● **Work order**: Return only the final portion of the entries: the line with "Given: Uncheck Eos" and every line after it, each one exact.

● **Data for review**:
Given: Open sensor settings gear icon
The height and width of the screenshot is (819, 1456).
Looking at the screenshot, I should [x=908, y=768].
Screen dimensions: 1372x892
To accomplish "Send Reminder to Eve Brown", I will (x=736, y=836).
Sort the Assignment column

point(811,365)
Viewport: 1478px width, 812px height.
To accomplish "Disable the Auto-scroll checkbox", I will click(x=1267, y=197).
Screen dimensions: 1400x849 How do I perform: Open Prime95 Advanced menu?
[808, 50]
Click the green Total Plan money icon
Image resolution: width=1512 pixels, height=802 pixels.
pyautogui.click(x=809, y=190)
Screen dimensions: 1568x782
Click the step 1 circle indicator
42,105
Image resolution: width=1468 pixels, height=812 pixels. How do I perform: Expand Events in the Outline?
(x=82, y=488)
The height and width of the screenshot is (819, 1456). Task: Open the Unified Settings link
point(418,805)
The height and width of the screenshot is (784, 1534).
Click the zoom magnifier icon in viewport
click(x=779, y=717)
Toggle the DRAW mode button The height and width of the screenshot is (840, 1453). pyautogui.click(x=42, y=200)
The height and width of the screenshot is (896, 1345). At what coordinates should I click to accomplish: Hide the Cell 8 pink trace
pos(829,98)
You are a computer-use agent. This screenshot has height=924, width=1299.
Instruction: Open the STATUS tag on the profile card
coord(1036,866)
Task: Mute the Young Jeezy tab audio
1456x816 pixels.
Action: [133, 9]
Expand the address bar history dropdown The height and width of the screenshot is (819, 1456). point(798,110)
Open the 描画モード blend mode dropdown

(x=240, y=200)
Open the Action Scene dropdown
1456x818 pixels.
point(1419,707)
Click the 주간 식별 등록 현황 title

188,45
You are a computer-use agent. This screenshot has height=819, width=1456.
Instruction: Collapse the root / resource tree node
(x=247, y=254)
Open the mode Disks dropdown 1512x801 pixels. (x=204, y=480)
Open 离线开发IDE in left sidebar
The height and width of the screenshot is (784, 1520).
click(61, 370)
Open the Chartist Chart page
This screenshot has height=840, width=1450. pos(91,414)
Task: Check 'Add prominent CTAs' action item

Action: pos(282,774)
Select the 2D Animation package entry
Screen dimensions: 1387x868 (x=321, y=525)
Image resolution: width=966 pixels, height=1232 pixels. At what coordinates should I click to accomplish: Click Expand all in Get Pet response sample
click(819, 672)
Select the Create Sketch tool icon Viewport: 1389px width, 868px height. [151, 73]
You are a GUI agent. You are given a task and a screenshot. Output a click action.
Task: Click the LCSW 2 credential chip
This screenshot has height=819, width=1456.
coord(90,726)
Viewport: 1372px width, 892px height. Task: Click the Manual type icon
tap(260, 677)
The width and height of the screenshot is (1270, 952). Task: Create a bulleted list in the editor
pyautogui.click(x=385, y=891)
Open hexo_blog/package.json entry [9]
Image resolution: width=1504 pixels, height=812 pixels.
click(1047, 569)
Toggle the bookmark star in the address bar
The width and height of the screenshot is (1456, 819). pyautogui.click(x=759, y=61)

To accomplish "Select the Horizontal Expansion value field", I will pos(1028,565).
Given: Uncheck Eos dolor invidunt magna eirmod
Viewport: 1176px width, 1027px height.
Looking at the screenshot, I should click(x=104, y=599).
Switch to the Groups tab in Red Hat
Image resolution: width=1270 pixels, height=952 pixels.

● **Answer to this exercise**:
Given: Uncheck Eos dolor invidunt magna eirmod
Viewport: 1176px width, 1027px height.
Looking at the screenshot, I should click(x=104, y=599).
Switch to the Groups tab in Red Hat
Image resolution: width=1270 pixels, height=952 pixels.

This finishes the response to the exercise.